Bu analizleri yapacak iyi niyete, bilgiye, yeteneğe sahip olmayan sol yayınlar ve yöneticileri; şimdi bir zaferin, şampiyonluğun keyfini sürüyorlar. Bağımsız ve Aksiyon dergileri, aynı zaman dilimindeki nüshalarında, Fenerbahçe’nin başarılarını kapaktan duyuruyorlar; ne tesadüf ama! Merkez denilen medya zaten hep Fenerbahçeliydi; havuz medyası mecburen; sol camia cahilce; bir konuda, Aziz Yıldırım yandaşlığında, anlaştılar. Allah mesut etsin.
Tabii ki, bir kulübü, o kulübü desteklemeseniz bile, yeri geldiğinde savunmak, hukuksuzluğa karşı çıkmak, erdemli bir davranıştır. Ancak; yaşananların bununla hiç ilgisi olmadığı da açıktır. Şikeyi kulüpler yapmaz, yöneticiler yapar. Ama kulüpler şikeciliği mahkemede hükme bağlanıp Yargıtayca onanan yöneticisine sahip çıkıyorsa, suça ortak olurlar. Taraftarlar, buna isyan etmiyorlarsa, suça ortak olurlar. Medya, muhalefet, sivil toplum buna engel olmuyorsa, suça ortak olurlar. Bunlara ek; solcular, hırsızlığı, yolsuzluğu, şikeyi görmezden gelip duygusal nedenlerle, bunu meşrulaştırıyorsa, suça ortak olurlar. İsyanımız ve üzüntümüz bunadır.

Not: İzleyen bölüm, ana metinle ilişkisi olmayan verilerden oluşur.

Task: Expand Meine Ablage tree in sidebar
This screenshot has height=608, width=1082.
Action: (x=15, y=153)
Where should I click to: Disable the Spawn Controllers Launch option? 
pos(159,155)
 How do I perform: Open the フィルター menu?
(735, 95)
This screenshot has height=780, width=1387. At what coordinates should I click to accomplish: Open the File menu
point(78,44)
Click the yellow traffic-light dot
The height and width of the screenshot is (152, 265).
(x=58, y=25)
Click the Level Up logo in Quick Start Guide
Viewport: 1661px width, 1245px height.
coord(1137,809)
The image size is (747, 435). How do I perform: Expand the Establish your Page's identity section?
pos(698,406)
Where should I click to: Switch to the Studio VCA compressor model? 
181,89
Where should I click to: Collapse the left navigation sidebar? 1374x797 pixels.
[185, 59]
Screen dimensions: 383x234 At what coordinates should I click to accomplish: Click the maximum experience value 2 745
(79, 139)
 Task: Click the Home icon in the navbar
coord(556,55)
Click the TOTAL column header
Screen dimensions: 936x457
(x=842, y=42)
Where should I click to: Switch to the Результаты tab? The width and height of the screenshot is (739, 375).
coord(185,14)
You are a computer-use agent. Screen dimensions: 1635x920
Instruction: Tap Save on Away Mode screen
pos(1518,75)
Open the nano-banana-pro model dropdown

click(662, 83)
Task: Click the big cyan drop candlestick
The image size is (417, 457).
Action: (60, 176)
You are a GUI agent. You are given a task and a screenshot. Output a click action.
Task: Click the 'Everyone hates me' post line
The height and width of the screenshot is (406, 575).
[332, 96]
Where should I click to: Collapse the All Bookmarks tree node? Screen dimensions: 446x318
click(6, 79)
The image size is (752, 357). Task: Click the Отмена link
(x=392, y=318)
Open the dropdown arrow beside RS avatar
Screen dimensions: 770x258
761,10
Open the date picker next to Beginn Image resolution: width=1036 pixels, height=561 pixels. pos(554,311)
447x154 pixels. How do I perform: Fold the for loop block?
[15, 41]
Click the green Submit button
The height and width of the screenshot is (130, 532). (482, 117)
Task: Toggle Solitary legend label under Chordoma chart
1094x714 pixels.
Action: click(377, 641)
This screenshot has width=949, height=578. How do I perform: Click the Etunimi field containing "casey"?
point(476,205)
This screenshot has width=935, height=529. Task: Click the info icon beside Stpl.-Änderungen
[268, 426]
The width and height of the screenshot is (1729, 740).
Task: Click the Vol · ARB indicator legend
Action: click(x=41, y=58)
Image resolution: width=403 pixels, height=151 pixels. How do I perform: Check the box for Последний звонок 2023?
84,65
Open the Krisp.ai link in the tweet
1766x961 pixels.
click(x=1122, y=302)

Hiç ayırt etmeden, tamamı bu konuda sınıfta kalan, sol ve gizli Fenerbahçeli yayın organları; soL’undan Aydınlık’ına, Odatv’sinden Bağımsız’na ve Yurt gazetesine, BirGün’ünden Evrensel’ine kadar, hepsi farklı boyutlarla bu suça bulaşmışlardır. Akp’lilerin hırsızlıklarına sallayıp şikeciliği görmezden gelen İşçi Partisi’nden Chp’sine, Tkp’sinden Ödp’sine, hepsi bu süreçte bile isteye şikecilere sahip çıkmışlardır. Kınıyoruz; ancak, emekçi halkımızdan ve tüm Türkiye kamuoyundan, bu konuda özür dileyeceklerine inanmasak da, kendilerini buna davet ediyoruz:
Derhal özeleştiri versinler ve bu konu üzerinden yanına düştükleri Aziz Yıldırım ve Akp’den uzaklaşsınlar. Kendilerine tarihsel bir çağrı yapıyoruz; ivedilikle yanlışlarını düzeltsinler. Aksi halde, tarih; şikecilerle beraber, onları da bir gün mutlaka yargılayacak ve bunları emekçilerin yüzüne bakamayacak hale getirecektir.
Alp GİRAY
iletisim@politikadergisi.com
Yorumlar
Hayatımda okuduğum en saçma
Hayatımda okuduğum en saçma yazılardan biri. Yazar, iddialı sözler söylemiş ama ayakları baş aşağı duran tezlerini güçledirici hiçbir kanıt ortaya serememiş. Yazarın kendisinin hukuktan anlamadığı, dava sürecini takip etmediği, birkaç Galatasaray marşı dinleyip gaza gelen yeni yetme bir solcu olduğu çok açık. Aziz Yıldırım'a karşı kuyruk acısı olanlar, önce kendi lekeli tarihlerine baksınlar. Gülen Hocaefendilerinin başından ayrılmayan oyuncularını, mafyatik ilişkilere sahip Fatih Terim ile temiz(!) bir şekilde sağlanan başarılarını, bir anda parlatılan AKP yalakası Ünal Aysal'ı, hiçbir denetiminden geçmeyen Galatasaray'ın şaibeli mali yapısını sorgulasın. Milyonlarca dolar harcanıp yapılan transferlere, dünyaca ünlü bir teknik adama, öyle can yakan hakem hataları yaşamamasına rağmen ligi Fenerbahçe'nin 9 puan gerisinde, 65 puan ile bitiren kendi takımının başarısızlığını, Ümit Özat-Rasim Ozan Kütahyalı vari tezlerle açıklamasın. Gizli Fenerbahçeli yayın organları nasıl bir tabirdir! Bu yazıyı okuyan, Galatasaray'ı mahalle takımı sanar! 25 milyon taraftarı olan köklü bir camianın her yerde nüfuzu, her yerde yetkisi vardır.